Date of Award

1982

Degree Type

Dissertation

Degree Name

Doctor of Philosophy

Abstract

A general model of a bibliographic retrieval sytem is presented which has five main elements: the documents, the queries, the thesaurus of indexing terms, the search algorithms and the physical storage locations. This is adapted to produce a probabilistic model which is suitable for simulation purposes, concentrating on the assignment of index terms to documents. This is accomplished by using the distribution of terms over documents and over queries, the distribution of exhaustivity over documents and over queries, the distribution of co-occurrences (occurrences of pairs of terms), the distribution of relevant and non-relevant documents over the number of terms matching the query. Several theoretical distributions were tested against four databases to find the best fitting distributions using the chi-square criterion. The distribution of terms over documents was split into two parts. The low frequency terms were analyzed using the number of terms which occurred x times, called the frequency-size approach. The high frequency terms were ranked by the number of occurrences in documents and analyzed using the rank versus the frequency of the term, called the frequency-rank approach. It was found that a generalized Zipf distribution fit the frequency-size portion and a generalized Bradford or log-rank distribution was best for the frequency-rank part.;These distributions were incorporated into a simulation program using a probabilistic model of term occurrences and co-occurrences. Simulation of the four databases was carried out using both the independence assumption of the occurrence of terms and the dependence assumption.

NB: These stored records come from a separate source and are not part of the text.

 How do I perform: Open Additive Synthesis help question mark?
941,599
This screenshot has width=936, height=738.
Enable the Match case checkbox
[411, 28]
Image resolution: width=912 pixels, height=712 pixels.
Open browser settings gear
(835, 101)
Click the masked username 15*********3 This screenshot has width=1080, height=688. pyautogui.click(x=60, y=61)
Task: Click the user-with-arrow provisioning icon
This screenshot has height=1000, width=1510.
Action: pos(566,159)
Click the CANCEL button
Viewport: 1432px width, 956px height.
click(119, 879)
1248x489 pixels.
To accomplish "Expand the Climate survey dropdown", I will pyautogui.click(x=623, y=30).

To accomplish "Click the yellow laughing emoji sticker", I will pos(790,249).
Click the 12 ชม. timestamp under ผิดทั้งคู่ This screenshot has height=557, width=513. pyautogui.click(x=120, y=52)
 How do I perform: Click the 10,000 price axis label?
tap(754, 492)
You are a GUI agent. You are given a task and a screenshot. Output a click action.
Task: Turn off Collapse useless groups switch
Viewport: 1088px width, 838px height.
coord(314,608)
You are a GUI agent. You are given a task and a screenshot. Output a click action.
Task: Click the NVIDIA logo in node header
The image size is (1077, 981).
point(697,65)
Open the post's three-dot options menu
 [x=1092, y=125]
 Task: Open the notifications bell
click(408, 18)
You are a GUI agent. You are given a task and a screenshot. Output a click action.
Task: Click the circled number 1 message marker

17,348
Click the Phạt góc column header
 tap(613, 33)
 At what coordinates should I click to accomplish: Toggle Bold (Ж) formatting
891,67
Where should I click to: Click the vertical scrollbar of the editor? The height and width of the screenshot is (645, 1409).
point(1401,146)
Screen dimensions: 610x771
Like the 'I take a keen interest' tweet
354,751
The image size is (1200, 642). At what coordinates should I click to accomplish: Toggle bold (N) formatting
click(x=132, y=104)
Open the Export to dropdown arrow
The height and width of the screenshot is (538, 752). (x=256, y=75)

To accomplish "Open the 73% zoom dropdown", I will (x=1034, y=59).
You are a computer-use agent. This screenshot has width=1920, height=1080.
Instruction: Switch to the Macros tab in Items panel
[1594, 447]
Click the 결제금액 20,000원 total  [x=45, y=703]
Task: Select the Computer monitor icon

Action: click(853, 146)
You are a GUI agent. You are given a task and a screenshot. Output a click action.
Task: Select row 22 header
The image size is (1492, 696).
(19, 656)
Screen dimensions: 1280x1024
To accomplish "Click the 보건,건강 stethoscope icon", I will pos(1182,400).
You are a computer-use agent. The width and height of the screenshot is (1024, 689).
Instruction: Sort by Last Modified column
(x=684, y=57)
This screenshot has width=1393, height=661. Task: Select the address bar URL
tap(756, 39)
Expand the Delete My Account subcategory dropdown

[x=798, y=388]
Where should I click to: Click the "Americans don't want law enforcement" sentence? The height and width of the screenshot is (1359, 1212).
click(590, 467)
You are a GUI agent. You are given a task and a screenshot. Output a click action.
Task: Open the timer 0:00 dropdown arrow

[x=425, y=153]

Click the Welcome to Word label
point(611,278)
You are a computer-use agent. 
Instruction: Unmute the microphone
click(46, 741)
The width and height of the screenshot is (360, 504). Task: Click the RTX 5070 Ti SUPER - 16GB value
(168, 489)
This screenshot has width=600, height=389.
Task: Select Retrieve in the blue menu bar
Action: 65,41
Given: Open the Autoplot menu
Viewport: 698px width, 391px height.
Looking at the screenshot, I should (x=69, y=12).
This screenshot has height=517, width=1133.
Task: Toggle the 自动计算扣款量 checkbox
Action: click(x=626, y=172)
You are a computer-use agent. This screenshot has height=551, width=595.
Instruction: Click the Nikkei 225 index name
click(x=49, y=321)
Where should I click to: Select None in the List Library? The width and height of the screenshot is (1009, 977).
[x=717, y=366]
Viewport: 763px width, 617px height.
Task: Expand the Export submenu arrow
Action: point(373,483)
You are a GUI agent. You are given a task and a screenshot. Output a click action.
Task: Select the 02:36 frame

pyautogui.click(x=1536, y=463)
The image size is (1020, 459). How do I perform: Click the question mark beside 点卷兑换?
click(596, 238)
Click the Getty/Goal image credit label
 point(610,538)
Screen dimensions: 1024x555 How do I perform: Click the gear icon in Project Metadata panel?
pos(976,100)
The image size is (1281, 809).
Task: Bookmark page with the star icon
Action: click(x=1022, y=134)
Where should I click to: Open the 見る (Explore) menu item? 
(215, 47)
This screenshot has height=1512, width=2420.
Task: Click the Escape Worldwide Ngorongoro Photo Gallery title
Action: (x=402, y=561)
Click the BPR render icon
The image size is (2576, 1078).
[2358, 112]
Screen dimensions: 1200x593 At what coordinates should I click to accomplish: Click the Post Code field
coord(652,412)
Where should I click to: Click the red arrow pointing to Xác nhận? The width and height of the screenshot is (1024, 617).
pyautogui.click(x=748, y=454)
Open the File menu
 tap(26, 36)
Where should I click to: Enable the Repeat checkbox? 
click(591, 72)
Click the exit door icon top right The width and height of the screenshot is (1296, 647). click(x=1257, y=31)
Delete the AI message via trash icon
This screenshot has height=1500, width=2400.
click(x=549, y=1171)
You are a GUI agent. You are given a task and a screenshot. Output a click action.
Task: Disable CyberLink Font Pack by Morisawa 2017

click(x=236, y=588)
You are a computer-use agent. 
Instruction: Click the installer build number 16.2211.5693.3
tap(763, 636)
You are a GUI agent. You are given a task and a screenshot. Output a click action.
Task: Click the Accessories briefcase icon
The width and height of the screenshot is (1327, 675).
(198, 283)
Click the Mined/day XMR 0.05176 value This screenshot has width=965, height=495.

In most cases the dependence model gave an improvement over the independent model but did not reproduce fully the original distribution of co-occurrences.;A small experiment with the clustering of terms to incorporate term dependence was also carried out. A method of incorporating the clustered terms into a simulation model needs to be found.;More work needs to be done in incorporating dependence of index terms, especially of order higher than two, into a model of bibliographic retrieval systems. Goodness-of-fit tests and parameter estimation methods need to be devised for the type of long tailed distributions encountered.